* _Stored data_
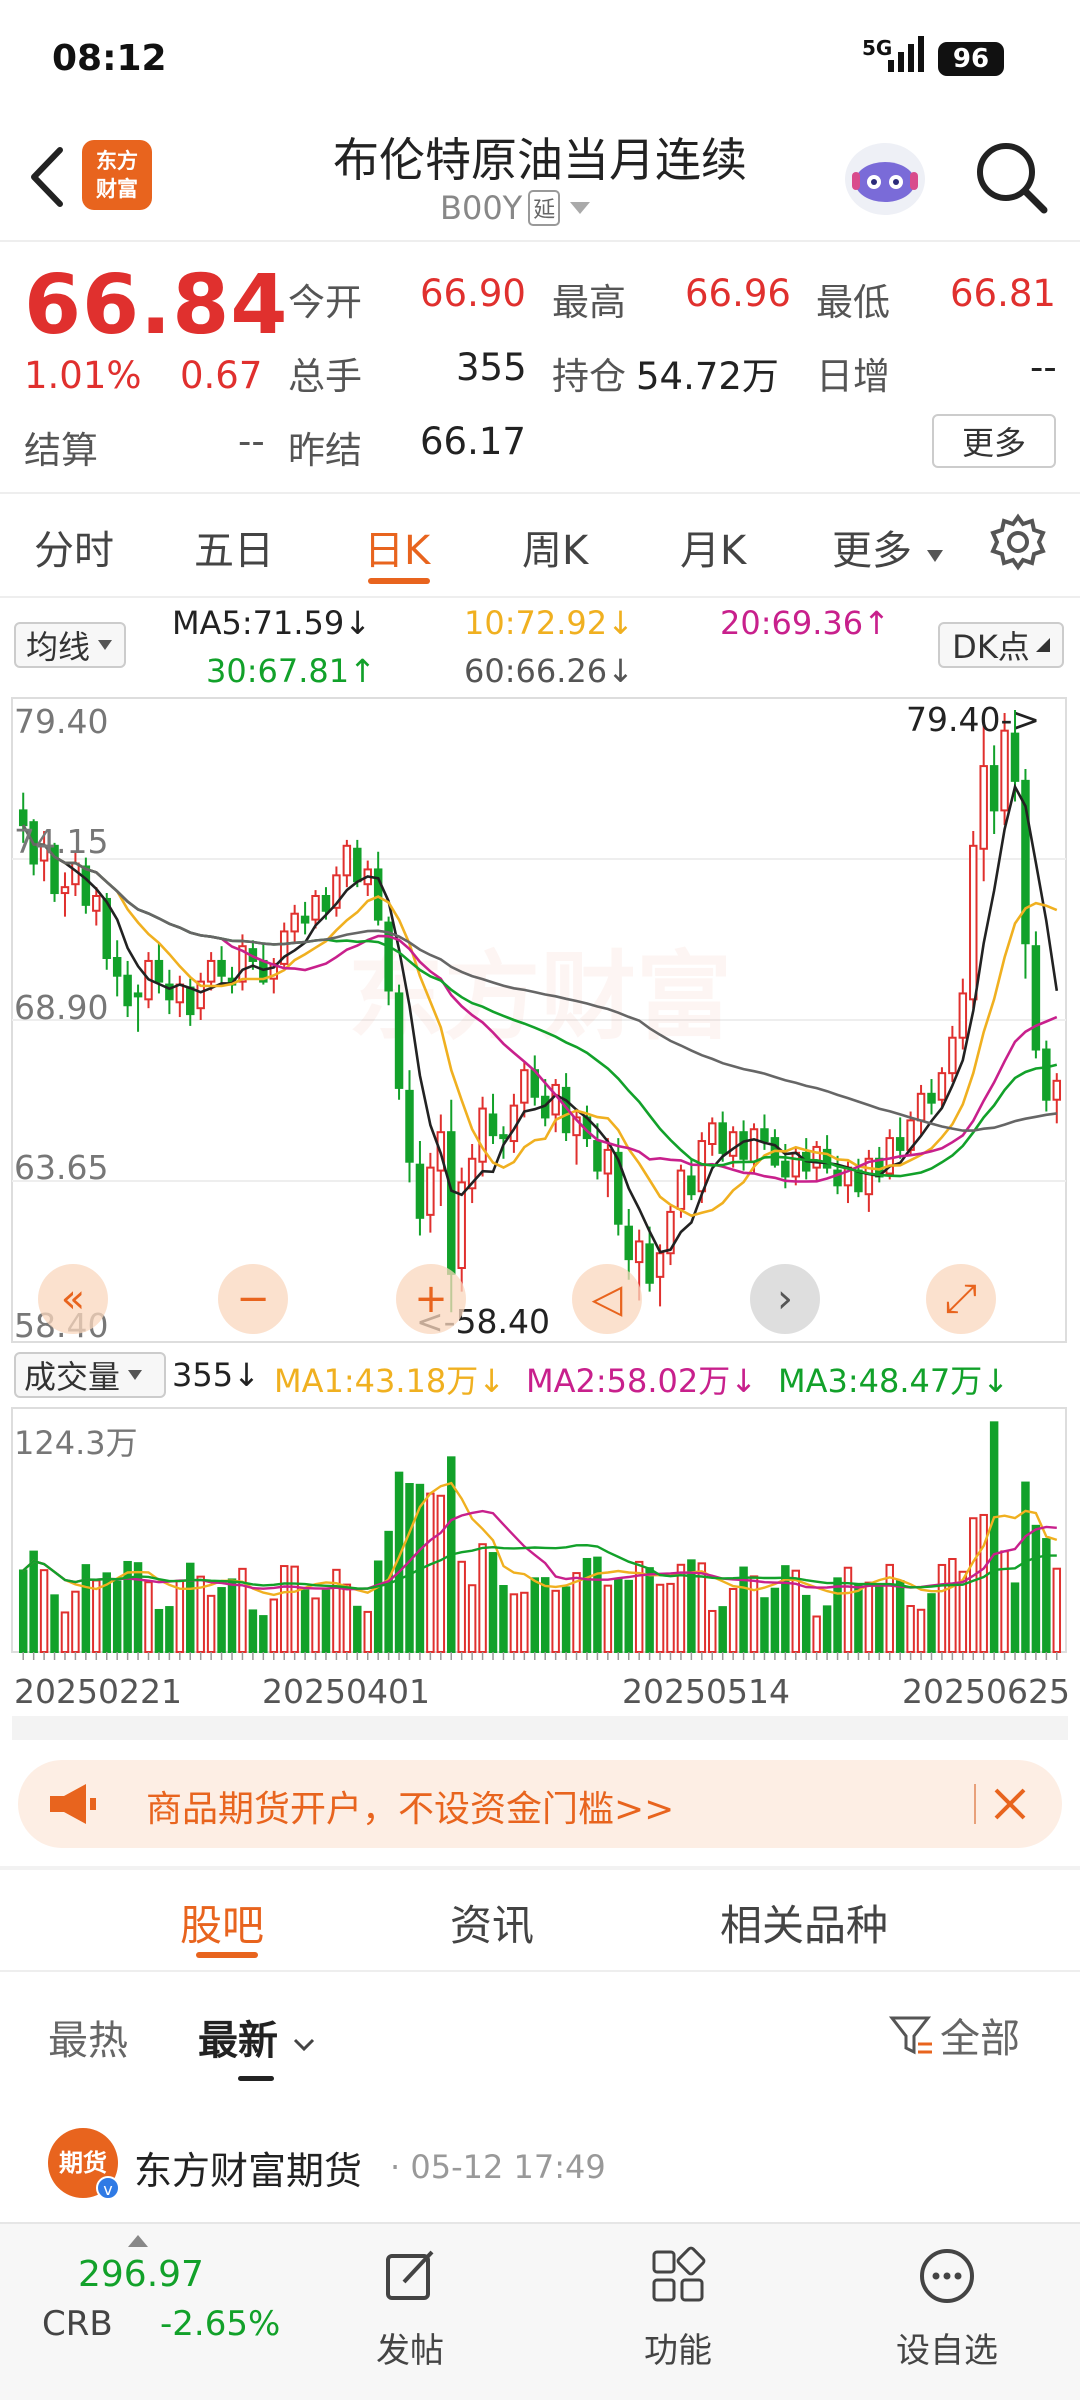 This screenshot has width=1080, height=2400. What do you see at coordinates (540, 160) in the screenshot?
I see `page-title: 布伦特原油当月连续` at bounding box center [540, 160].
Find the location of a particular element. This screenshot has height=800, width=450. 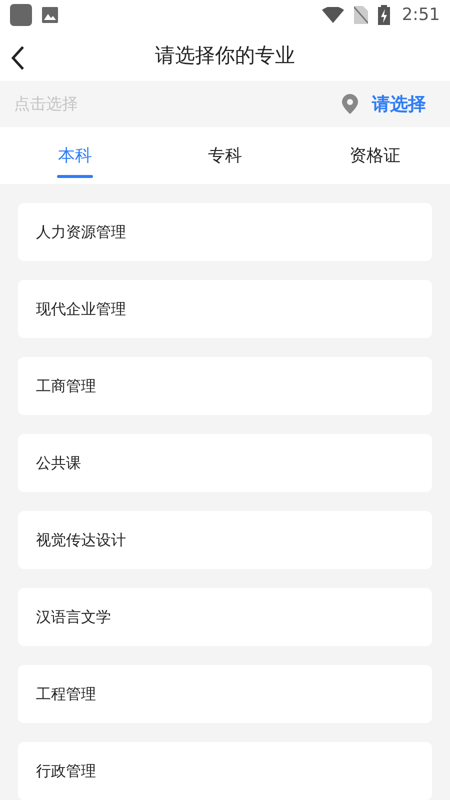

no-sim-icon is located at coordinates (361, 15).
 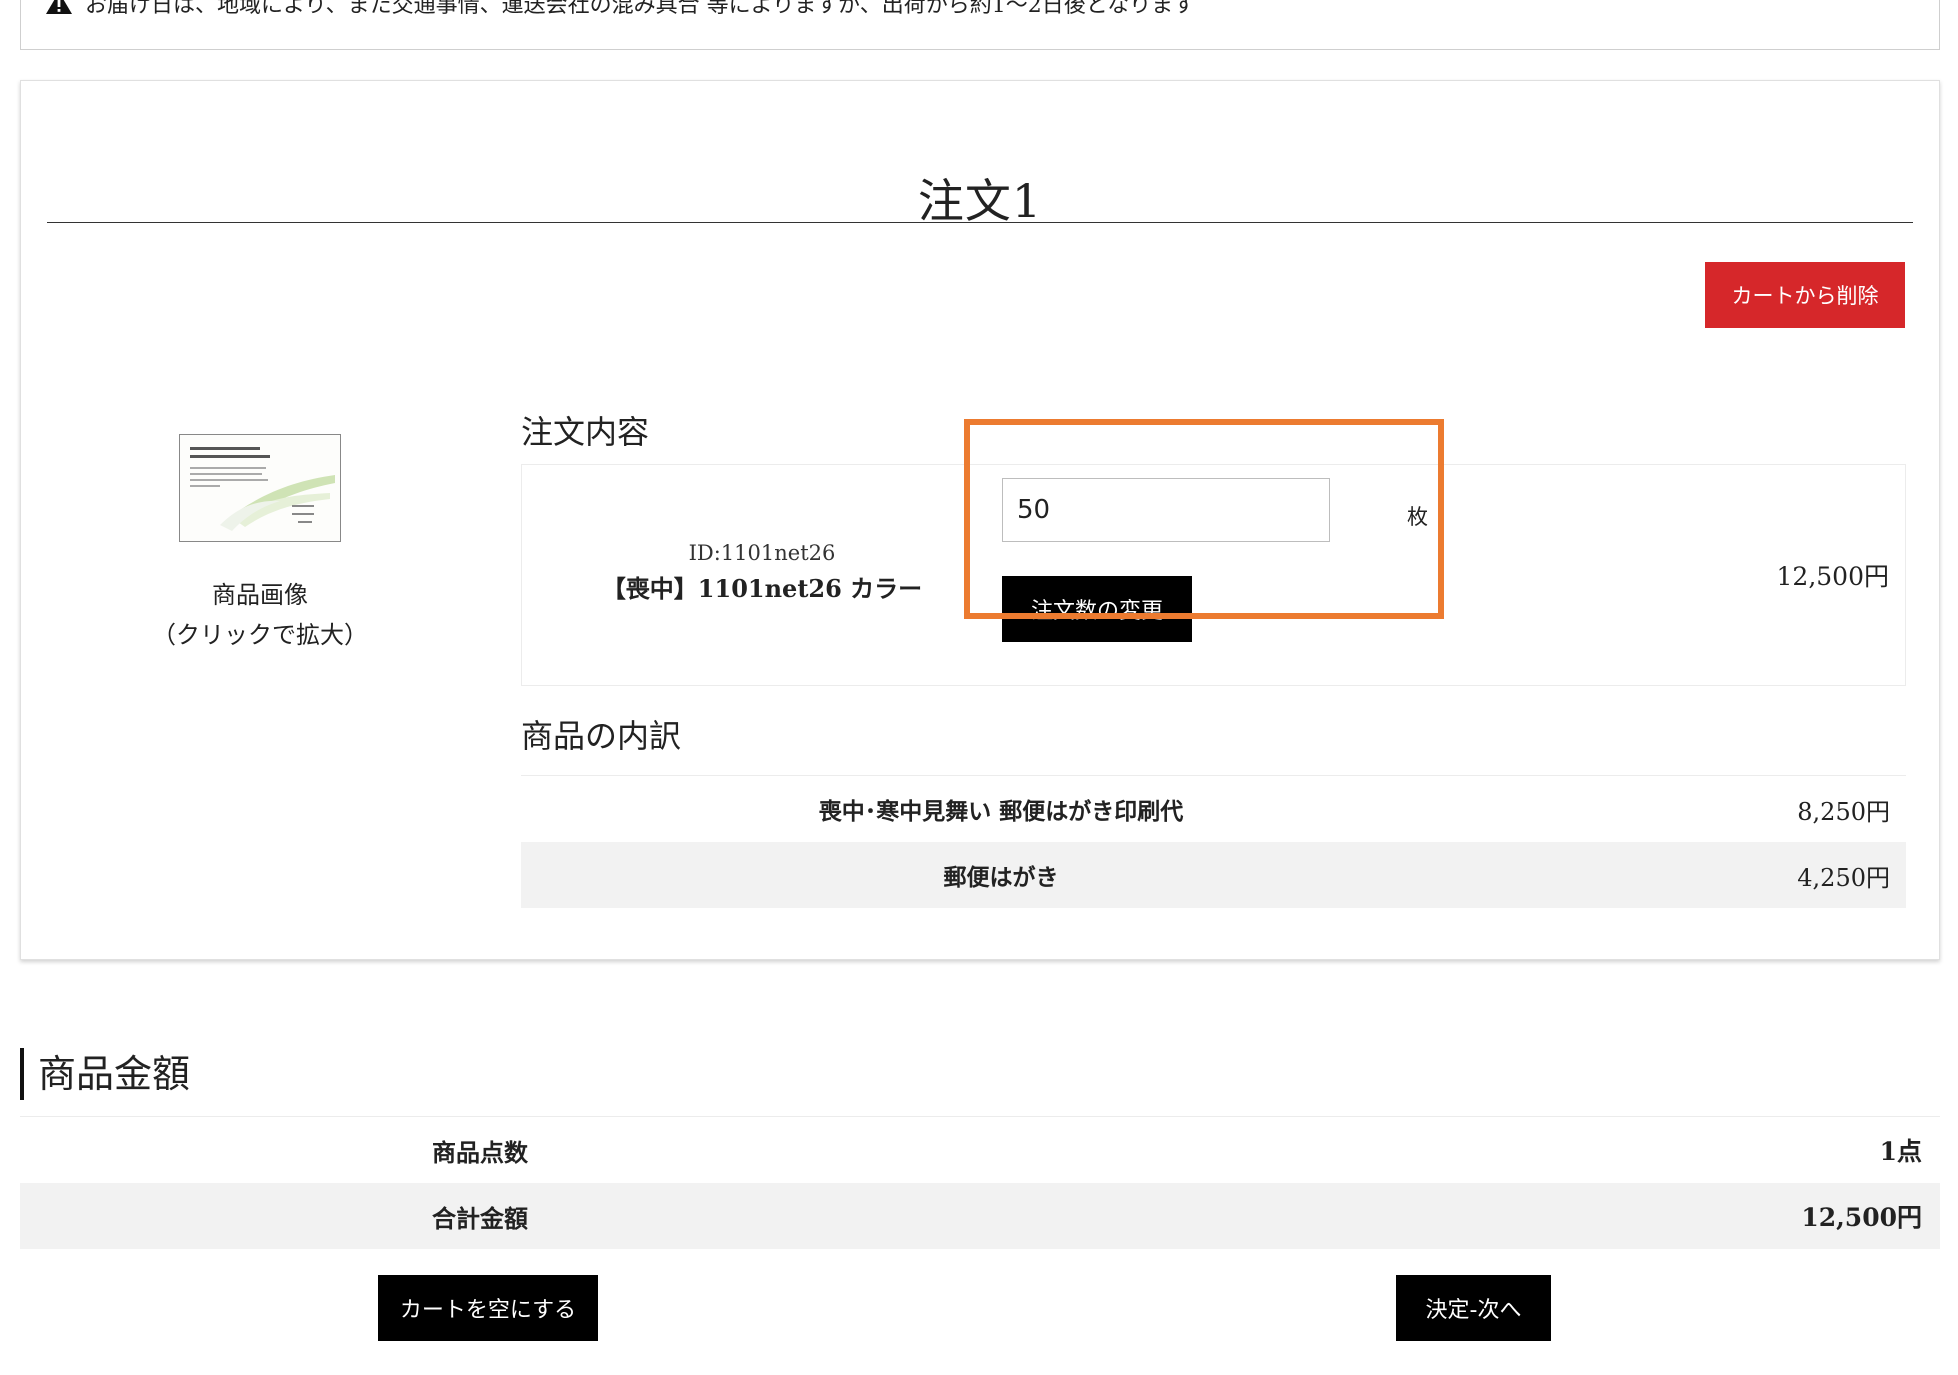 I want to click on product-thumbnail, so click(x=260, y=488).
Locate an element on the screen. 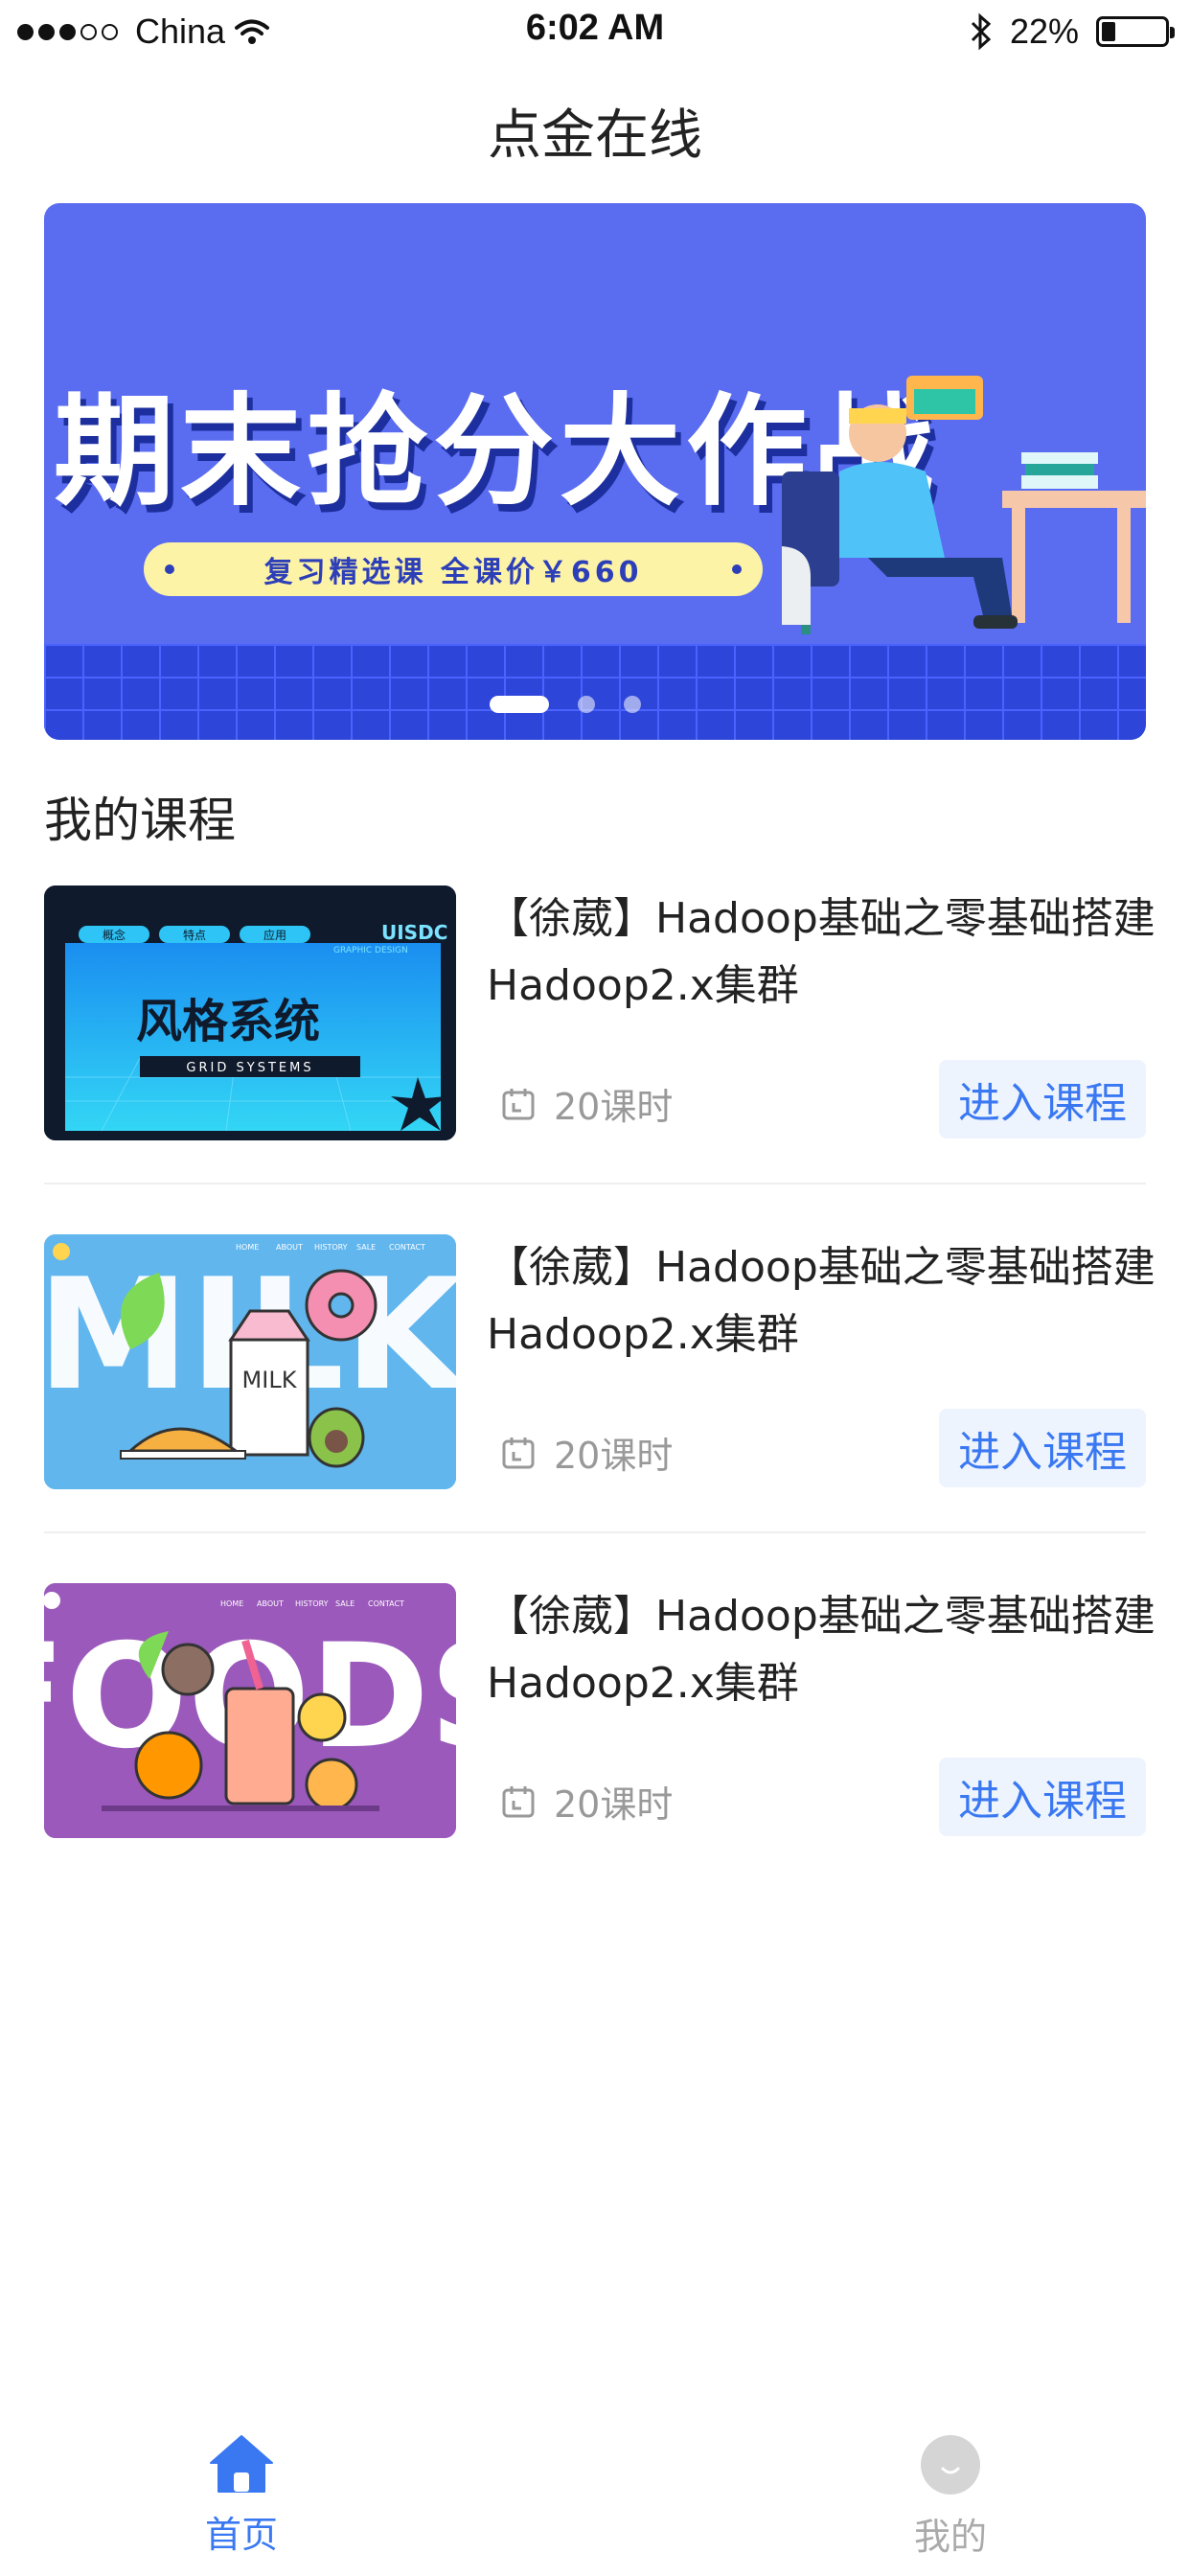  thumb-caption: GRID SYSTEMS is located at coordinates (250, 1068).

* _What the exercise asks_
Copy the records verbatim, starting at their beginning and ending at the line that contains "I want to click", with both ends included. Omit the pictures from the copy.

* _Exercise answer_
 This screenshot has width=1080, height=2400. What do you see at coordinates (540, 160) in the screenshot?
I see `page-title: 布伦特原油当月连续` at bounding box center [540, 160].
Find the location of a particular element. This screenshot has height=800, width=450. 

no-sim-icon is located at coordinates (361, 15).
  I want to click on product-thumbnail, so click(x=260, y=488).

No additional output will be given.